Your objective » Your output is the line containing "Task: Select the Operating System linux value" plus all lines after it to the end of the records, reproduced exactly, with nothing else.

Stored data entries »
-*-
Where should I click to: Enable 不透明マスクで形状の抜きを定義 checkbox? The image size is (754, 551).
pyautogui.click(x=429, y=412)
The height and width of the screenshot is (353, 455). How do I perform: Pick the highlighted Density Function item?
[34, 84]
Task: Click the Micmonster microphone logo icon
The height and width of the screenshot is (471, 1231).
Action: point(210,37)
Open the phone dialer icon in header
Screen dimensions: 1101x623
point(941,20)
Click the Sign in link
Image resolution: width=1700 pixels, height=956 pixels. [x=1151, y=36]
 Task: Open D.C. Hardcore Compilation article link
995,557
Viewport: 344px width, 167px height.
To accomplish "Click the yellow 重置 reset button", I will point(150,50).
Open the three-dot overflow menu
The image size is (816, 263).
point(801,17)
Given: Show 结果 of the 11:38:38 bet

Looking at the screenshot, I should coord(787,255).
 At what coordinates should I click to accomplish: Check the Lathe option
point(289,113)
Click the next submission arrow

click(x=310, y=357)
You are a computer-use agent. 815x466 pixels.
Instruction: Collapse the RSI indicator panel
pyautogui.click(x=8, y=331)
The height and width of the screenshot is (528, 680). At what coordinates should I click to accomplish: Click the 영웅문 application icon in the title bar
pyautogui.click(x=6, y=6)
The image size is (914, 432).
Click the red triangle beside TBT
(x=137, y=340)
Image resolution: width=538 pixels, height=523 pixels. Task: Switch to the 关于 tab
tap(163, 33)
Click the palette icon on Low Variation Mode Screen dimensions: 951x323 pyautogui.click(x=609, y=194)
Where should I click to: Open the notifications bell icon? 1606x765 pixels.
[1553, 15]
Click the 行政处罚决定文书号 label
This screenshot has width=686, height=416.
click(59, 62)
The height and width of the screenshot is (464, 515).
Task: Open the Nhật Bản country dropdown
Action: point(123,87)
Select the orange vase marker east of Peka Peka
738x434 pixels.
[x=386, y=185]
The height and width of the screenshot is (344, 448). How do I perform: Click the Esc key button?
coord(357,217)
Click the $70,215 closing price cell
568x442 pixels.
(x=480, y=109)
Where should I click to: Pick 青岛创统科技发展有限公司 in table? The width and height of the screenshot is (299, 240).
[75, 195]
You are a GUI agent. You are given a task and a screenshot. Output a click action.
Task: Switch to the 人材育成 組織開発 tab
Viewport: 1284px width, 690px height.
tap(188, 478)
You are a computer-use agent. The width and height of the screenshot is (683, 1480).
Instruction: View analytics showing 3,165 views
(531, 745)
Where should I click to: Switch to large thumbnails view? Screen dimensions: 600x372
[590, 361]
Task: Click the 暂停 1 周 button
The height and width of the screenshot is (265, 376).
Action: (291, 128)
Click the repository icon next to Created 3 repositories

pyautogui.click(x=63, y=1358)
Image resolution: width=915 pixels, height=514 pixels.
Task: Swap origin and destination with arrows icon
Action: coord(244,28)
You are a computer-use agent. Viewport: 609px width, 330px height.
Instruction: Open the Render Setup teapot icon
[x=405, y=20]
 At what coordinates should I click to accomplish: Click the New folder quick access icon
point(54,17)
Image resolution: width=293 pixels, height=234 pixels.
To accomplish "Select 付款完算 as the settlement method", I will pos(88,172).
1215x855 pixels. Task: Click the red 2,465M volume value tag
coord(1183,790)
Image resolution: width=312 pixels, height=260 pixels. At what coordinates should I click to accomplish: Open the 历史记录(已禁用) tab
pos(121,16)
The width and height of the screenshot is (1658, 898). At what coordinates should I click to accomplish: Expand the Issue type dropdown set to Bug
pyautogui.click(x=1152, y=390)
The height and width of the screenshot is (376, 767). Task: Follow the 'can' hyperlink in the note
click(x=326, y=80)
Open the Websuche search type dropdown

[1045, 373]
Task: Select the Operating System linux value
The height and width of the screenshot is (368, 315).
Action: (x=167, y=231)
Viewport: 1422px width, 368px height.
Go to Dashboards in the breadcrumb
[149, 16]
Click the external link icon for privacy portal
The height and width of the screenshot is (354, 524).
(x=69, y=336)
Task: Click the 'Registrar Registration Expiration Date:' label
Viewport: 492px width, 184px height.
-*-
Reply »
Task: Select the Operating System linux value
The height and width of the screenshot is (368, 315).
Action: (x=167, y=231)
Viewport: 1422px width, 368px height.
Go to Dashboards in the breadcrumb
[149, 16]
Click the external link icon for privacy portal
The height and width of the screenshot is (354, 524).
(x=69, y=336)
Task: Click the 'Registrar Registration Expiration Date:' label
Viewport: 492px width, 184px height.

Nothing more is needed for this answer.